• [SELECTED EXTRACT]
────
Ratio of the distance between the centers of the circles and the point of intersection of two direct common tangents to the circles

Given two circles of given radii, such that the circles don’t touch each other, the task is to find the ratio of the distance between the centers of the circles and the point of intersection of two direct common tangents to the circles.

Examples:

Input: r1 = 4, r2 = 6 
Output: 2:3

Input: r1 = 22, r2 = 43
Output: 22:43

Approach:

Let the radii of the circles be r₁ & r₂ and the centres be C₁ & C₂ respectively.
Let P be the point of intersection of two direct common tangents to the circles, and A₁ & A₂ be the point of contact of the tangents with the circles.
In triangle PC₁A₁ & triangle PC₂A₂,
angle C₁A₁P = angle C₂A₂P = 90 deg { line joining the center of the circle to the point of contact makes an angle of 90 degree with the tangent },
also, angle A₁PC₁ = angle A₂PC₂
so, angle A₁C₁P = angle A₂C₂P
as angles are same, triangles PC₁A₁ & PC₂A₂ are similiar.
────
• [DATASET CONTENT]
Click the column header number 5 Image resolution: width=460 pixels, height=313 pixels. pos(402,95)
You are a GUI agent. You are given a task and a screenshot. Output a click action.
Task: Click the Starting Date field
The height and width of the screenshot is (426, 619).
────
• [PROBLEM TO WORK ON] Copy out the whole page on the ratio of distances for two circles' direct common tangents, word for word.

• [ANSWER]
Ratio of the distance between the centers of the circles and the point of intersection of two direct common tangents to the circles

Given two circles of given radii, such that the circles don’t touch each other, the task is to find the ratio of the distance between the centers of the circles and the point of intersection of two direct common tangents to the circles.

Examples:

Input: r1 = 4, r2 = 6 
Output: 2:3

Input: r1 = 22, r2 = 43
Output: 22:43

Approach:

Let the radii of the circles be r₁ & r₂ and the centres be C₁ & C₂ respectively.
Let P be the point of intersection of two direct common tangents to the circles, and A₁ & A₂ be the point of contact of the tangents with the circles.
In triangle PC₁A₁ & triangle PC₂A₂,
angle C₁A₁P = angle C₂A₂P = 90 deg { line joining the center of the circle to the point of contact makes an angle of 90 degree with the tangent },
also, angle A₁PC₁ = angle A₂PC₂
so, angle A₁C₁P = angle A₂C₂P
as angles are same, triangles PC₁A₁ & PC₂A₂ are similiar.